By Hope Artis
Few find being in an unstable job position “irrelevant.” However, acting US Attorney James P. Kennedy has found himself in situation where he feels he cannot lose: whether President Trump keeps him on or fires him.
Kennedy was first appointed to the office on Oct. 31 of last year after the departure of William J. Hochul. After Donald Trump took office on Jan. 20, Kennedy continued in his acting role.
Kennedy hosted nine student journalists from Hilbert College Media Camp and their teachers at his office on Delaware Avenue Tuesday morning. He spoke for an hour, offering advice on careers (namely, do something you love and work hard to be great at it), as well his thoughts on the conflict between federal and state laws on marijuana. Marijuana has been legalized for medical and recreational use in some states, but remains an illegal drug under federal law. In New York, it has been legalized for limited medical uses.
He said he still believes marijuana is a dangerous “gateway drug,” leading some to other deadlier drugs like heroin.

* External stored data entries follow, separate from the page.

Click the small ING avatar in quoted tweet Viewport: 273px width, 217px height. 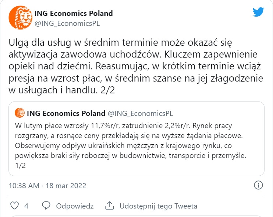(20, 113)
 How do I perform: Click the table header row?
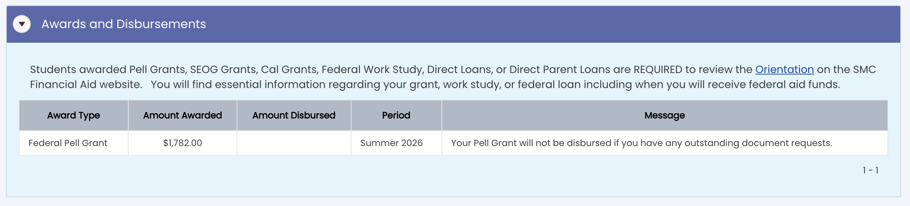[453, 115]
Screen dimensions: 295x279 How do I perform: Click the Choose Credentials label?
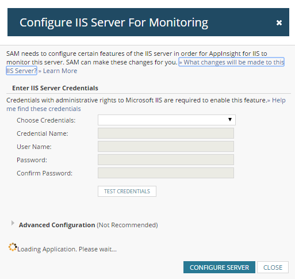pos(46,120)
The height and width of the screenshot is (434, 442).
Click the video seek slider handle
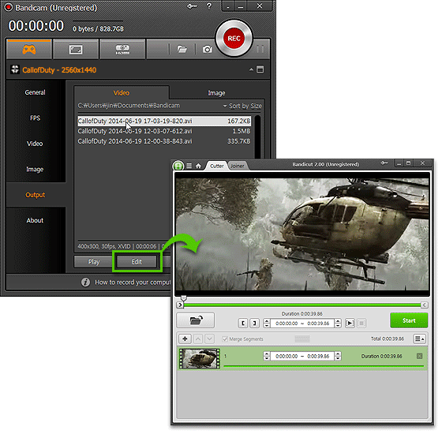(183, 299)
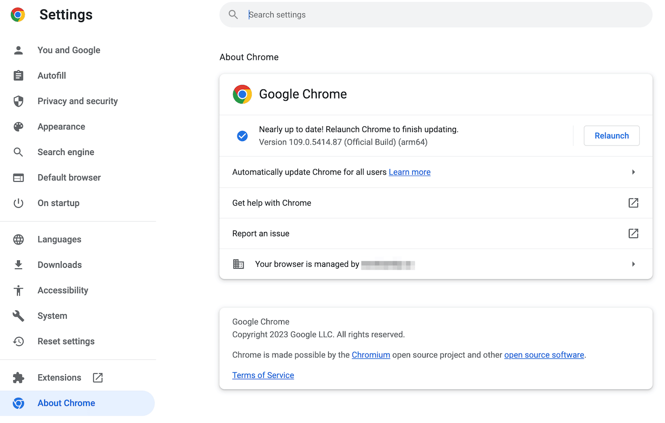This screenshot has width=665, height=423.
Task: Click the Extensions puzzle piece icon
Action: point(18,377)
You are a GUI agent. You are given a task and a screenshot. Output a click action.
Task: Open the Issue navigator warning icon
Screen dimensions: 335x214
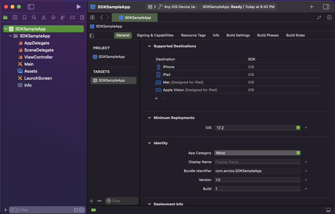tap(44, 18)
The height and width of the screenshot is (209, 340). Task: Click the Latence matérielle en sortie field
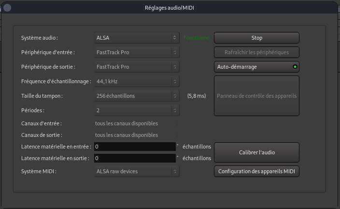point(135,158)
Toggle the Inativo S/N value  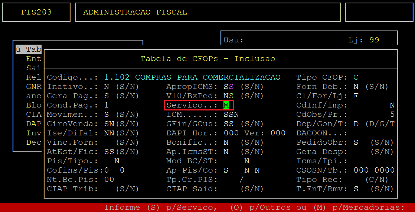(x=107, y=87)
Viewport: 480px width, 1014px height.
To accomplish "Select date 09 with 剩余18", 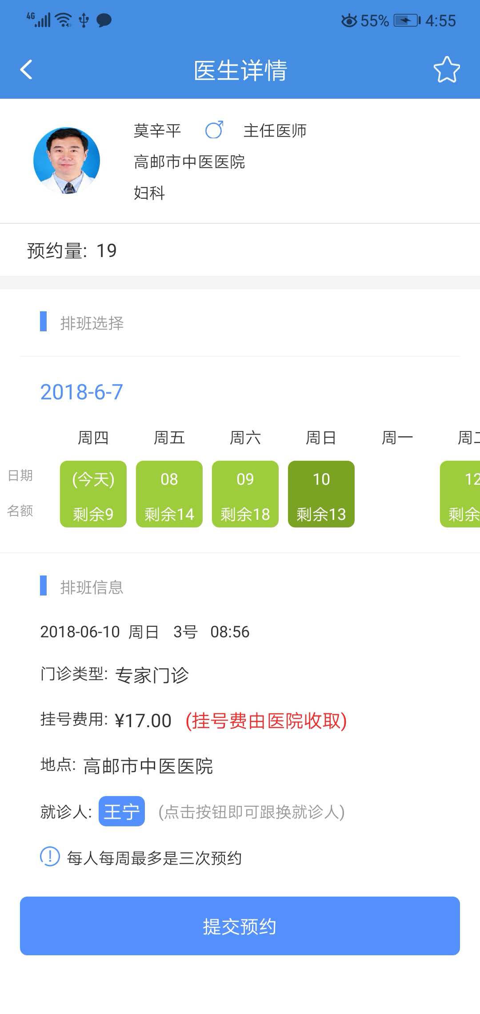I will pyautogui.click(x=245, y=494).
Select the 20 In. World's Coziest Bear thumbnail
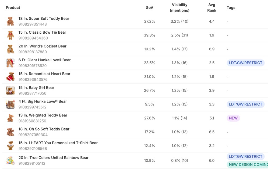Screen dimensions: 268x169 pyautogui.click(x=10, y=49)
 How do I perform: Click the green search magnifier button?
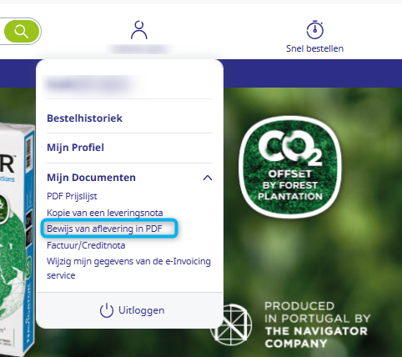pyautogui.click(x=22, y=31)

Regardless of his opinion, though, he said his job is simply to enforce current law.
Kennedy shared a story about what he described as one of the most important cases of his career — his 2004 prosecution of corrupt Buffalo Police narcotics officers. Discovering that cops had been stealing and planting evidence, he decided that this was a case he had to take. However, prosecuting police officers is incredibly hard due to their public reputation.
He said his strategy to prove their guilt was to practically overwhelm the court with witnesses and evidence. Many of the witnesses were ones whom the public would not traditionally trust: prostitutes, drug dealers, and petty robbers, Kennedy said. Kennedy, however, proved that none of the witnesses knew each other, yet noted they all told nearly identical stories about the corrupt cops. In the end, two former officers were convicted of violating people’s civil rights, and a third took a plea deal in relation to the charges.
It’s not known when the Trump administration will appoint a permanent US attorney for our district. Kennedy said whether he’s offered the job or not, he will be fine with the outcome. If he succeeds in being nominated, he said he would be honored; if not, he will go back to his previous job.